→ **TASK INSTRUCTIONS**:
The lines to extract run from the first line of the entries through the line that contains "Héra falfesték (843, 1698)"; reproduce exactly those lines and no others.
DATA FOR REVIEW below:
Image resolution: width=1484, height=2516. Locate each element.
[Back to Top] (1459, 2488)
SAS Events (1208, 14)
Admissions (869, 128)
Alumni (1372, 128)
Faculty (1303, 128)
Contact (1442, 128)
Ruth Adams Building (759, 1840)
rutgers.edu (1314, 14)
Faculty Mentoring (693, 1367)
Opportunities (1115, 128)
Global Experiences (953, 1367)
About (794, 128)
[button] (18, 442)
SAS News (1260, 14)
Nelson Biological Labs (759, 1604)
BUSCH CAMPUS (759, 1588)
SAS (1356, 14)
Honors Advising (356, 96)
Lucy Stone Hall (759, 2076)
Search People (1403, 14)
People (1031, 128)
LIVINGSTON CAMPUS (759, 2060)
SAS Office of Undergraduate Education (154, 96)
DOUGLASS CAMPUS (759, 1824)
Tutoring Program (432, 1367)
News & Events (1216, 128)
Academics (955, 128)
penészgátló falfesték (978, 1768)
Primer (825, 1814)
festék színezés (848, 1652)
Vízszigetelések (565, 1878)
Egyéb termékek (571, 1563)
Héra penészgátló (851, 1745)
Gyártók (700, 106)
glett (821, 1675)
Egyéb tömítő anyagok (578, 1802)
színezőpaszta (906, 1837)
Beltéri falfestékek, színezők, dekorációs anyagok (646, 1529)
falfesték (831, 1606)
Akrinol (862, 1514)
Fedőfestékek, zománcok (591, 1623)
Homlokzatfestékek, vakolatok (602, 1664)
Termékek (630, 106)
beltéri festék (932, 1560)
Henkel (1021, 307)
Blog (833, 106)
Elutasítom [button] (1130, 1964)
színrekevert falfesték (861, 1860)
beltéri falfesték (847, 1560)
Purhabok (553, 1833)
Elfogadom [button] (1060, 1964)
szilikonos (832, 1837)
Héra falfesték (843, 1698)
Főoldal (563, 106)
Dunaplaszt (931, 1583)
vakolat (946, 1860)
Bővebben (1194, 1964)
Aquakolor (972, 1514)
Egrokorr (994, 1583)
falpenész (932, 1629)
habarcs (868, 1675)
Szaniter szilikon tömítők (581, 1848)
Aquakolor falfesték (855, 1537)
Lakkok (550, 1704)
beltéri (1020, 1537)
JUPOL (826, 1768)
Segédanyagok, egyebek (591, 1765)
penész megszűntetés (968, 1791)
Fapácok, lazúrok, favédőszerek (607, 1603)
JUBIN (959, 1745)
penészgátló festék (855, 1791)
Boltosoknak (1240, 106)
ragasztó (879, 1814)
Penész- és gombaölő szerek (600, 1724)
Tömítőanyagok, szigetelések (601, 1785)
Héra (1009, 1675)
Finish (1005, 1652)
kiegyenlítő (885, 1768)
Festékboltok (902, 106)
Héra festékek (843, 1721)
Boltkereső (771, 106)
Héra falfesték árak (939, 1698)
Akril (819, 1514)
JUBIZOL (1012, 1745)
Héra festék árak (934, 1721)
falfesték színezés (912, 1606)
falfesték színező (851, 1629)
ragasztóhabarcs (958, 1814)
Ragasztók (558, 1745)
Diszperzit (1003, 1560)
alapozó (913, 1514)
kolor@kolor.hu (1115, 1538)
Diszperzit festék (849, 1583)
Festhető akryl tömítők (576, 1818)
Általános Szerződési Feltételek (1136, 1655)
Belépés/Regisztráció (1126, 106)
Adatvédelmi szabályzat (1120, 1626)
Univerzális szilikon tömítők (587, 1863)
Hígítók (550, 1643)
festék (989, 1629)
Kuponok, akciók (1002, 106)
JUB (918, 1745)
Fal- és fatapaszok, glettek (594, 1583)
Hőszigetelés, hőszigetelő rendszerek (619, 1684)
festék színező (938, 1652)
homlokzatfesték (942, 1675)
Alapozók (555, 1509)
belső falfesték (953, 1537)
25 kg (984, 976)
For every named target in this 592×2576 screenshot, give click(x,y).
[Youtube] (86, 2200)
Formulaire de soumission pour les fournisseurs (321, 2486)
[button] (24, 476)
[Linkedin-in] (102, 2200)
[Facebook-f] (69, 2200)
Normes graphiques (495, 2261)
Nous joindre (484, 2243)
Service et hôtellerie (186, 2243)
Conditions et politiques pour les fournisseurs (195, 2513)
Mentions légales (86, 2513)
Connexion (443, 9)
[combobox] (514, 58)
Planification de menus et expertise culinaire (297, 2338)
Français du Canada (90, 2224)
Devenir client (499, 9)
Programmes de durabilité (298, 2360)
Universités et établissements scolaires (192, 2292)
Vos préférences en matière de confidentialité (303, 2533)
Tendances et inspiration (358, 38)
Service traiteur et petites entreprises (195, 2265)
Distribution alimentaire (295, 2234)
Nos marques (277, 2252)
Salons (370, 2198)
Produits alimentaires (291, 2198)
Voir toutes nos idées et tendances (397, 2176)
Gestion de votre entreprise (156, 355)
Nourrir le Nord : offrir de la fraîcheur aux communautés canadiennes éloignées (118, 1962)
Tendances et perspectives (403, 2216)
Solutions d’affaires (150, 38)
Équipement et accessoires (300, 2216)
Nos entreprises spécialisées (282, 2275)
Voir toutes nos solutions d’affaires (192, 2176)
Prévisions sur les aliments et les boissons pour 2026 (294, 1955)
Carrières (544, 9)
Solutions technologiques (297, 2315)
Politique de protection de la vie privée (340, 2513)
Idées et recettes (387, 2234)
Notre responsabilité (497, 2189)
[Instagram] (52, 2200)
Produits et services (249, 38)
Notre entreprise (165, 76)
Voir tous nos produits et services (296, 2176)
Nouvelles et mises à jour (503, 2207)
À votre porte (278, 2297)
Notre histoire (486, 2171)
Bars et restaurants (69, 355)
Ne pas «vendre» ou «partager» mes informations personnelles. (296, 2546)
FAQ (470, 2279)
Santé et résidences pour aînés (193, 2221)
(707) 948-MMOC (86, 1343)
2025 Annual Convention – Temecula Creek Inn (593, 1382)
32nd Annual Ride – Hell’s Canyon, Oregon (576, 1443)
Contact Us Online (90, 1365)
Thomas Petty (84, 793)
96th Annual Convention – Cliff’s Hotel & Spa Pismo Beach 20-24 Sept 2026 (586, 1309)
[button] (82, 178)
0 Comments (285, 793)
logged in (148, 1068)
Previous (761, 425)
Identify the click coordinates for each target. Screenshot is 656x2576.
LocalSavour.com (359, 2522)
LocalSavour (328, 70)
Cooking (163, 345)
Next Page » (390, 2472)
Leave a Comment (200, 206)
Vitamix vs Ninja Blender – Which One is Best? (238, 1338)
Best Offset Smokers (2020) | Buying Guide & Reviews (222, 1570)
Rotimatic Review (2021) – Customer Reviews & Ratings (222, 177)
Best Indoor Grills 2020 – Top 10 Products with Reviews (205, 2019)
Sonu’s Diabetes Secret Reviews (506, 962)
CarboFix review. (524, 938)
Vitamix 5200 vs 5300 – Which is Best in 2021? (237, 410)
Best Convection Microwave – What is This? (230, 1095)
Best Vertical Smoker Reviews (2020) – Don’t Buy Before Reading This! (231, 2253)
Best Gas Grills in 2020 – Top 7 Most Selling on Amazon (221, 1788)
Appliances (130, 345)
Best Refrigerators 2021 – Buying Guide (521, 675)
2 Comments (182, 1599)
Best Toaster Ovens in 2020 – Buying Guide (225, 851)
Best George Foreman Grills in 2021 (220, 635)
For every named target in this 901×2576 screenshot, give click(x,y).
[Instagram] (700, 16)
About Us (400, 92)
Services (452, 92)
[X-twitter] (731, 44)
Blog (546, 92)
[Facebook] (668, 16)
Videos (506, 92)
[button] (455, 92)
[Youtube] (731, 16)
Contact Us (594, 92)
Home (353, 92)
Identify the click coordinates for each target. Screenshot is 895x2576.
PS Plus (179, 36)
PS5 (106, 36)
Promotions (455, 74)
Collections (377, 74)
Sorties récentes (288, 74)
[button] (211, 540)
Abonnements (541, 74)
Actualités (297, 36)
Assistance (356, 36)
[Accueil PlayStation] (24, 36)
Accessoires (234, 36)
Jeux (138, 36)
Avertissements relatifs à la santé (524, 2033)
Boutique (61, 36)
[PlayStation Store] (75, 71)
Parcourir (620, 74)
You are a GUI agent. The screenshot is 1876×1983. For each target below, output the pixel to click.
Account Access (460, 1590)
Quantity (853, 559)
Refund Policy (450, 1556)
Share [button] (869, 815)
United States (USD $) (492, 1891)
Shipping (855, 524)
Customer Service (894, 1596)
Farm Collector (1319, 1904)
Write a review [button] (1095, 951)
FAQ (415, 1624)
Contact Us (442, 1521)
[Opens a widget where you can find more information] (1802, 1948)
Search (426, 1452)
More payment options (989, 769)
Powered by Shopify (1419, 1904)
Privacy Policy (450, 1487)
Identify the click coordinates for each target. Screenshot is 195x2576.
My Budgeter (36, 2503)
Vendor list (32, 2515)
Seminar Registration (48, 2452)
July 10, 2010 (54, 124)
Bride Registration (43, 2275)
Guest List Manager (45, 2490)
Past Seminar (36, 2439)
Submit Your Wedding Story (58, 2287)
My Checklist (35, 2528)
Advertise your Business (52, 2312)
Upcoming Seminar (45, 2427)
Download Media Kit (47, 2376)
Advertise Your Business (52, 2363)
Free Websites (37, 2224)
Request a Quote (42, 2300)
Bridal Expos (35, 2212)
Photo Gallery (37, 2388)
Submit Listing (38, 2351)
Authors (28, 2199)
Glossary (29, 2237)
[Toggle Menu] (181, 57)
End of DATA FOR REVIEW.
→ **THE ANSWER**:
Image resolution: width=1484, height=2516. Locate each element.
[Back to Top] (1459, 2488)
SAS Events (1208, 14)
Admissions (869, 128)
Alumni (1372, 128)
Faculty (1303, 128)
Contact (1442, 128)
Ruth Adams Building (759, 1840)
rutgers.edu (1314, 14)
Faculty Mentoring (693, 1367)
Opportunities (1115, 128)
Global Experiences (953, 1367)
About (794, 128)
[button] (18, 442)
SAS News (1260, 14)
Nelson Biological Labs (759, 1604)
BUSCH CAMPUS (759, 1588)
SAS (1356, 14)
Honors Advising (356, 96)
Lucy Stone Hall (759, 2076)
Search People (1403, 14)
People (1031, 128)
LIVINGSTON CAMPUS (759, 2060)
SAS Office of Undergraduate Education (154, 96)
DOUGLASS CAMPUS (759, 1824)
Tutoring Program (432, 1367)
News & Events (1216, 128)
Academics (955, 128)
penészgátló falfesték (978, 1768)
Primer (825, 1814)
festék színezés (848, 1652)
Vízszigetelések (565, 1878)
Egyéb termékek (571, 1563)
Héra penészgátló (851, 1745)
Gyártók (700, 106)
glett (821, 1675)
Egyéb tömítő anyagok (578, 1802)
színezőpaszta (906, 1837)
Beltéri falfestékek, színezők, dekorációs anyagok (646, 1529)
falfesték (831, 1606)
Akrinol (862, 1514)
Fedőfestékek, zománcok (591, 1623)
Homlokzatfestékek, vakolatok (602, 1664)
Termékek (630, 106)
beltéri festék (932, 1560)
Henkel (1021, 307)
Blog (833, 106)
Elutasítom [button] (1130, 1964)
színrekevert falfesték (861, 1860)
beltéri falfesték (847, 1560)
Purhabok (553, 1833)
Elfogadom [button] (1060, 1964)
szilikonos (832, 1837)
Héra falfesték (843, 1698)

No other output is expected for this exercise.